Art 32(1)a does not confer on the third party any direct right of recourse against the trust fund as a body of assets independent of the trustee.  Any claim under 32(1)a must be made against and through the trustee.  This had been argued but did not succeed.  Had it done so it would have meant a fundamental restatement as to the nature of a trust in the Channel Islands, thankfully that precipice has been avoided.

Art  32 creates, what as a matter of English orthodoxy is a heresy: an insolvent trust, shifting the risk concerning the trustee’s indemnity from the trustee to the third party.  As a matter of English orthodoxy the trustee is personally liable for the liabilities of the trust to the full extent of his assets.  If the trustee was in default of duty so as to preclude reliance on the indemnity, the trustee would have to satisfy any third party claim from his own assets.  Art 32(1)a has the effect of capping the trustee’s personal liability to the third party at zero.
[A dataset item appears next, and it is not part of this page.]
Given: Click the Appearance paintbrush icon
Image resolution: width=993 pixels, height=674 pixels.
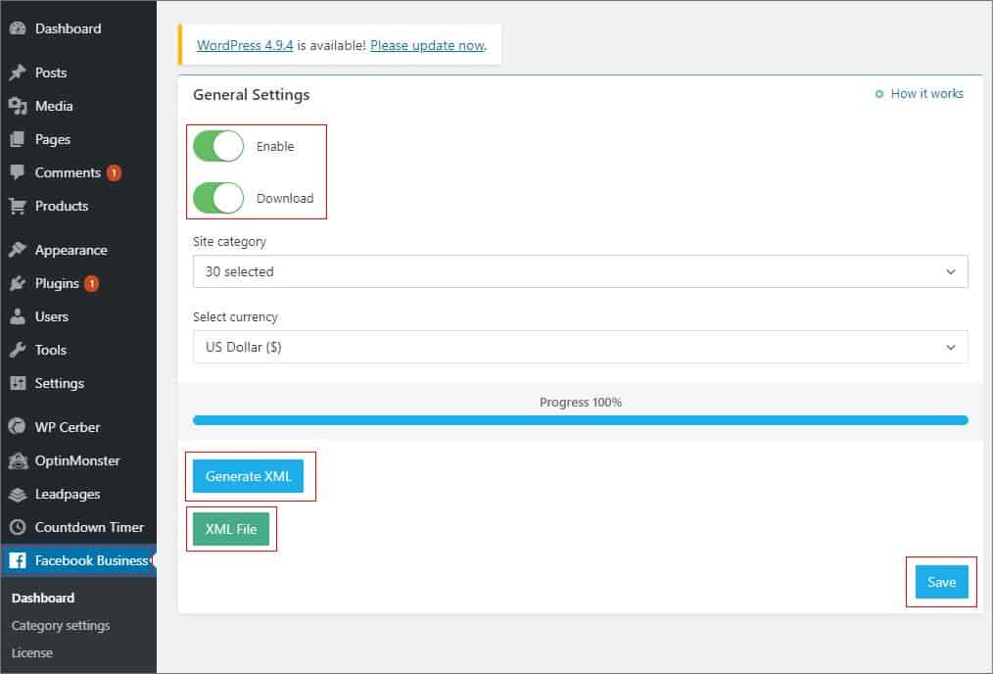Looking at the screenshot, I should 17,250.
If the trust’s assets are insufficient to meet the claim the third party creditor has no mechanism to obtain recovery from the trustee for the shortfall.

Art 32(1)b operates in a similar fashion but in the first instance, the ignorance of the third party as to the capacity in which the trustee contracts means that the trustee is personally liable to the full extent of his assets.  A trustee in such a position is still able to rely upon his indemnity from the trust fund provided there are sufficient trust assets.  Where the issue as to the trustee’s liability in default to the beneficiaries is still at large Art 32(1)b significantly alters the orthodox position concerning a trustee’s right to indemnify himself from the trust fund.

The relationship between Arts 32(1)a and (1)b and Art 32(2)

The Court of Appeal found that 32(1) and 32(2) are to be read and applied disjunctively.  A beneficiary with a claim alleging a breach of trust is not in the same position as a third party creditor to the trustee and is not limited in its claim against the trustee to the value of the trust assets.

Where Art 32(1)a and (2) are both engaged, a claim against the trustee by a third party can be satisfied from the trust fund up to the value of the trust assets irrespective of whether the trustee is liable to the beneficiary for breach of trust.

Where Art 32(1)b and (2) are both engaged and the trustee has incurred liability to the third party in breach of duty or is otherwise alleged to be in breach of trust, the trustee is still entitled to have his indemnity satisfied in order to meet the third party’s claim.  In other words, a third party who contracts with a trustee not, knowing him to be a trustee, is entitled to satisfaction of its claim via the trustee’s indemnity so long as there are trust assets, irrespective of whether the trustee, in contracting with the third party, has done so in breach of trust.

Together therefore Art 32(1)a and (1)b represent a significant departure from the orthodox position for both trustees and creditors.  The law of Jersey, so far as the Court of Appeal in Guernsey is concerned no long follows the position as declared by Jessel MR in In Re Johnson [1880] 15 Ch D 370.  If this is correct the principles in the Jersey decision of the Jersey Court of Appeal in Re Bamford [2003] JCA 048 (that a trustee who deals with trust property in disregard of what is prima facie a reasonable claim) has been rendered irrelevant.

It may yet be significant that the trustee’s right to be indemnified irrespective of the position vis a vis the account with the beneficiaries seems to apply only to an alleged rather than proven breach of trust claim.

The Effect of this Judgment

This is the first definitive exploration of the meaning and effect of Art 32.  However, as this is a decision of the Guernsey Court of Appeal it is not binding, only persuasive, in Jersey – who’s trust law – Art 32 forms part.  By agreement, the parties to the appeal agreed to dispense with any formal process of calling expert evidence of foreign law.  Instead the Court was formally asked to construe Art 32 as if it were construing a Guernsey statute. Incidentally Guernsey has a similar provision to Art 32 in its own trust law.